2011-03-09 Thread Miki Tebeka
> >From looking at the shelve info in the library reference, I get
> the impression it's tricky to change the values in the dict for
> existing keys and be sure they get changed on disk.
You can use writeback=True or call sync at the right places.


> How can you convert a tuple of strings to a string and back in a
> reliable deterministic way? The original strings may have ' " ,
> in them.
You can use marshal, json or any other serializing library.
-- 
http://mail.python.org/mailman/listinfo/python-list


Re: my computer is allergic to pickles

2011-03-09 Thread Peter Otten
Bob Fnord wrote:

> I'm using python to do some log file analysis and I need to store
> on disk a very large dict with tuples of strings as keys and
> lists of strings and numbers as values.
> 
> I started by using cPickle to save the instance of the class that
> contained this dict, but the pickling process started to write
> the file but ate so much memory that my computer (4 GB RAM)
> crashed so badly that I had to press the reset button.
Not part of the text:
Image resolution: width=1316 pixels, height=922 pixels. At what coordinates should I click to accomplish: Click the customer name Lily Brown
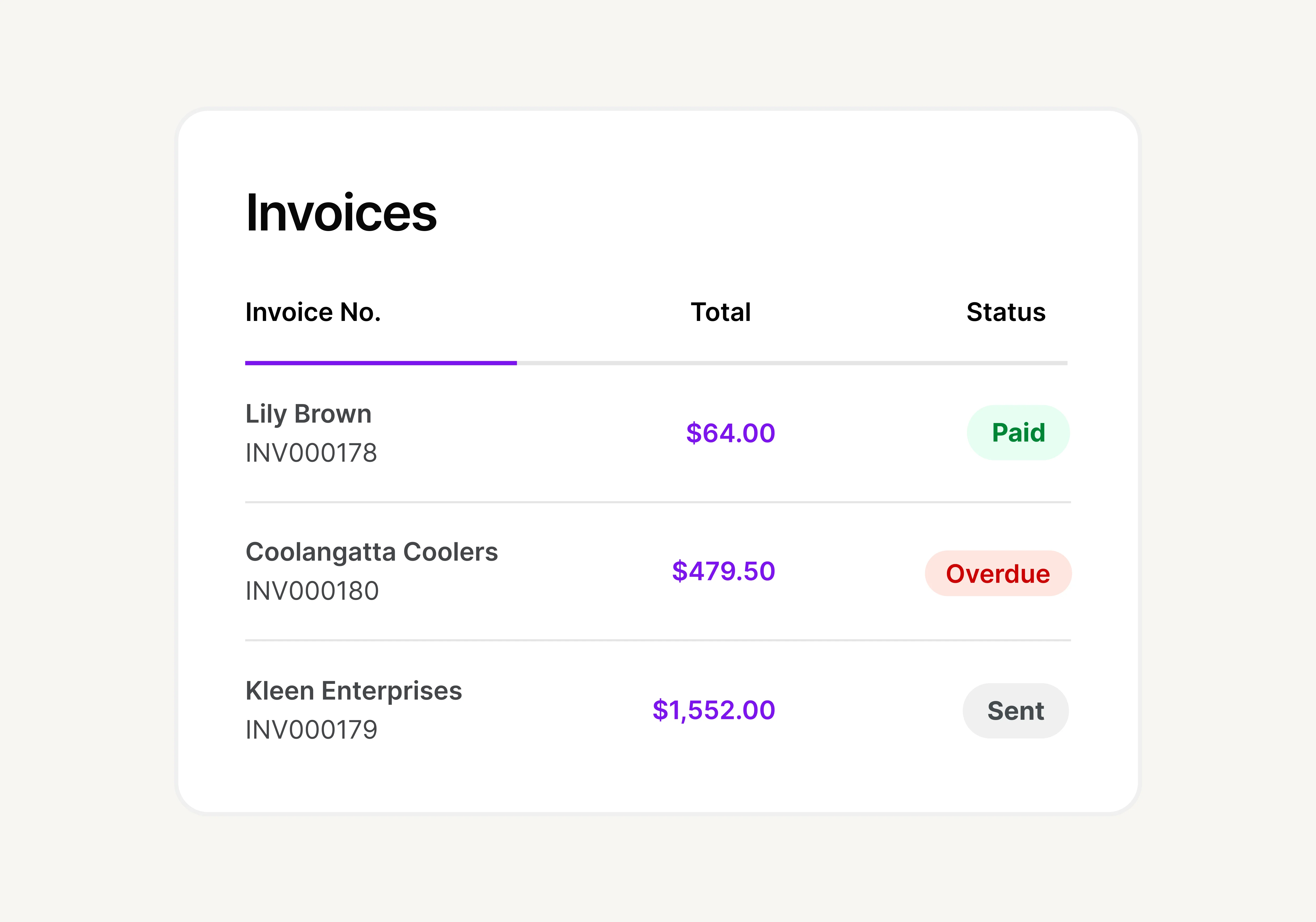coord(308,414)
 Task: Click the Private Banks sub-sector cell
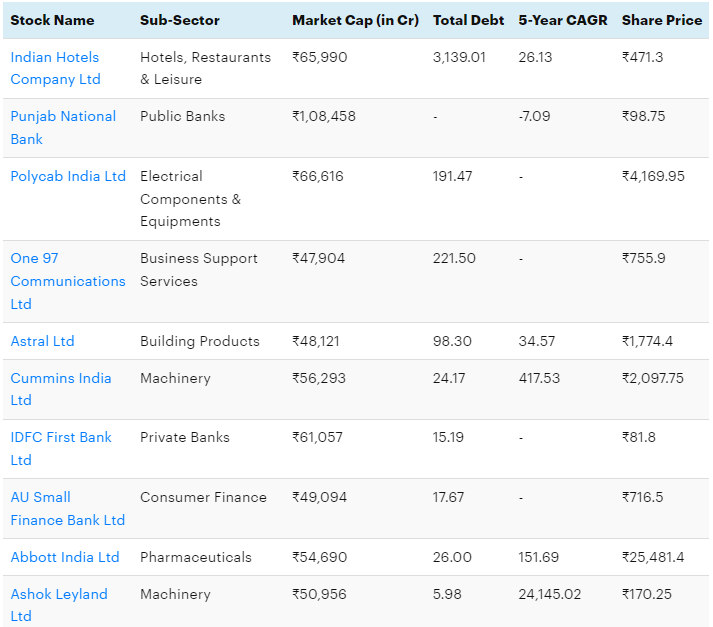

I've never
> seen out-of-memory errors do this before. Is this normal?
> 
> (I know from the output that got written before the crash that my
> program had finished building the dict and started the
> pickle. When I tried running the other program that reads the
> pickle and analyzes the data in it, it gave an error because the
> file was incomplete. So I know where in my code the crash
> happened.)
> 
>>From searching the web, I get the impression that pickle uses a
> lot of memory because it checked for recursion and other things
> that could break other serialization methods. So I've switched to
> using marshal to save the dict itself (the only persistent thing
> in the class, which just has convenience methods for adding data
> to the dict and searching it for the second stage of analysis).
> 
> I found some references to h5 tables for getting around the
> pickling memory problem, but I got the impression they only work
> with fixed columns, not a somewhat complex data structure like
> mine.
> 
> Any comments, suggestions?

Have you seen that one?

http://mail.python.org/pipermail/python-list/2008-July/1139855.html
-- 
http://mail.python.org/mailman/listinfo/python-list


Re: my computer is allergic to pickles

2011-03-09 Thread Bob Fnord
Terry Reedy  wrote:

> On 3/7/2011 4:50 AM, Bob Fnord wrote:
> 
> > I want a portable data file (can be moved around the filesystem
> > or copied to another machine and used),
> 
> Used only by Python or by other software?

just Python

> > Would a database in a file have any advantages over a file made
> > by marshal or shelve?
> 
> If you have read the initial paragraphs of the marshal doc and your 
> needs fit within its limitations, go ahead and use it. (Also note that 
> Python could switch to a new version in the future.)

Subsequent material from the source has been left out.